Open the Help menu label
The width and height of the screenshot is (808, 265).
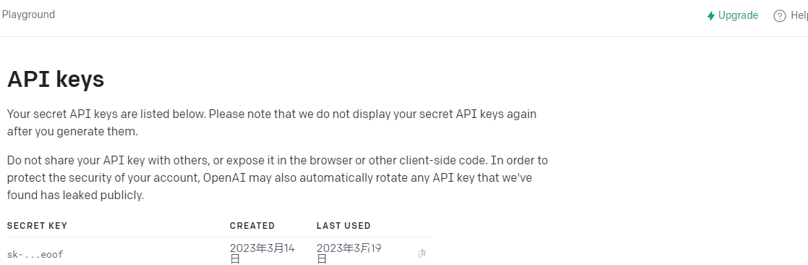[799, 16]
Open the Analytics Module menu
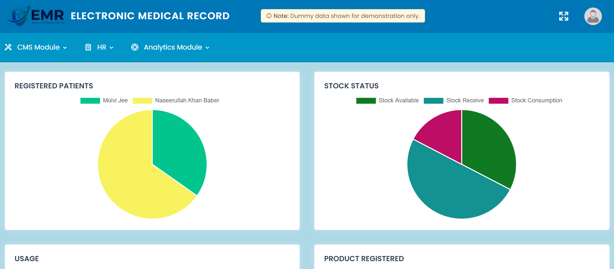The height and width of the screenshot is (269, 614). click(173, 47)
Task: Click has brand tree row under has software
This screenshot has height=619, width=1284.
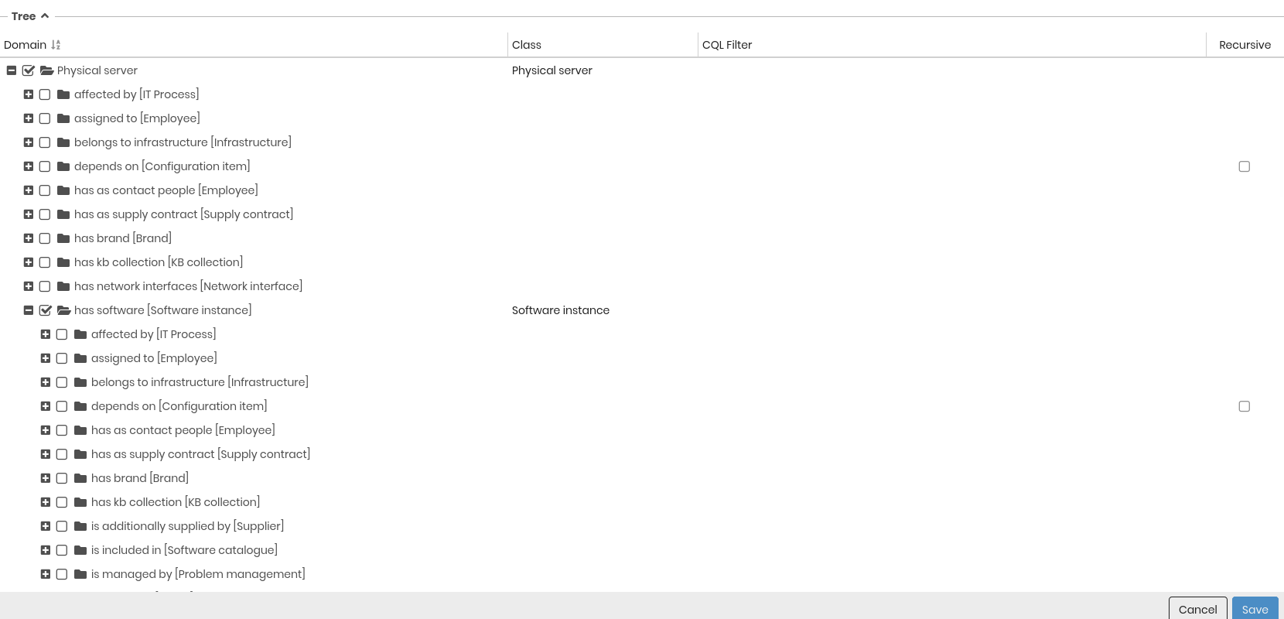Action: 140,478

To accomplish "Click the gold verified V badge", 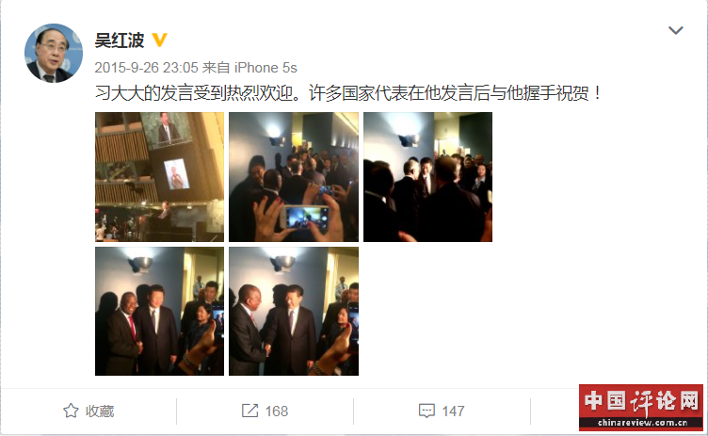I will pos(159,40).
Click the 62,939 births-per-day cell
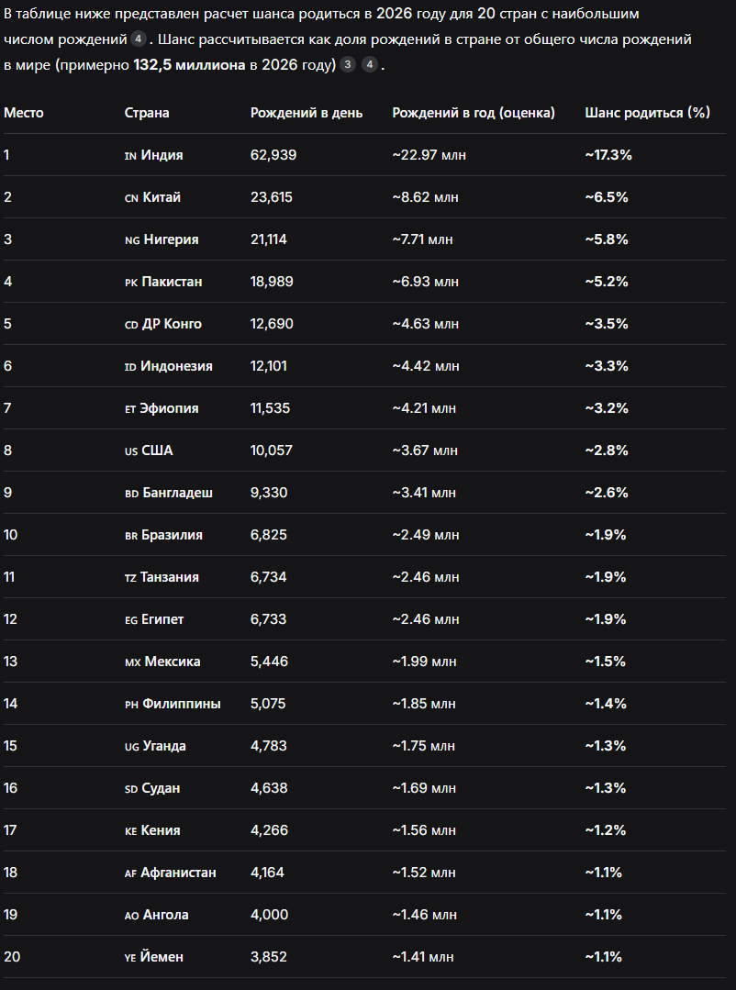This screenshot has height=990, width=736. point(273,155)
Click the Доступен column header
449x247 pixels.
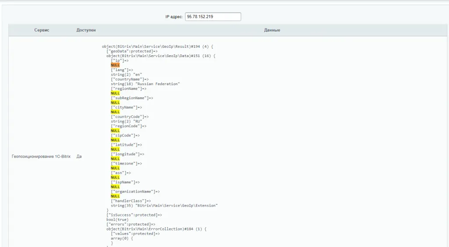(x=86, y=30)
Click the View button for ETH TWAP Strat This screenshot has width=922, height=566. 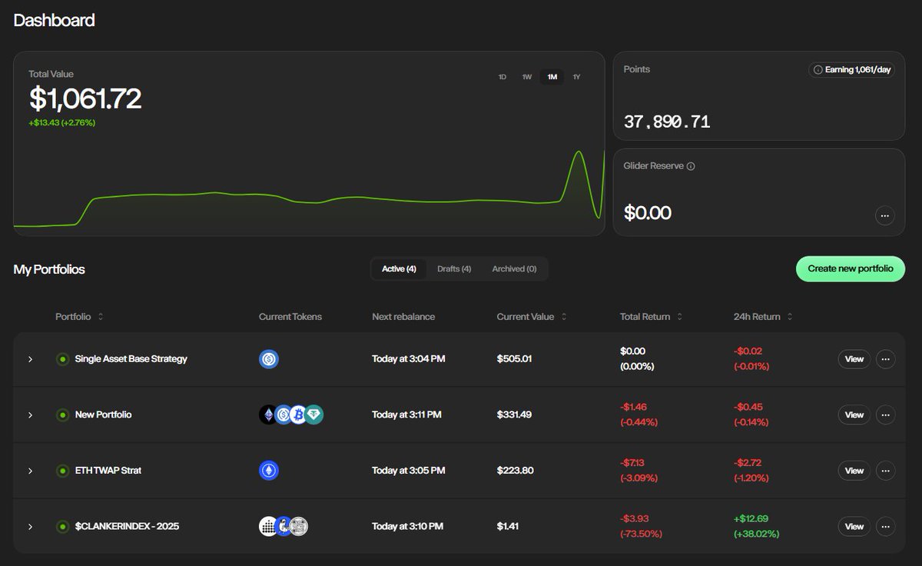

•••

> WHAT IS EXPECTED
Please retype, exactly and with the pictures left out, the lines from the line containing "Click the Доступен column header" through the last line of the records above.

> OUTPUT FOR THIS EXERCISE
Click the Доступен column header
449x247 pixels.
(x=86, y=30)
Click the View button for ETH TWAP Strat This screenshot has width=922, height=566. 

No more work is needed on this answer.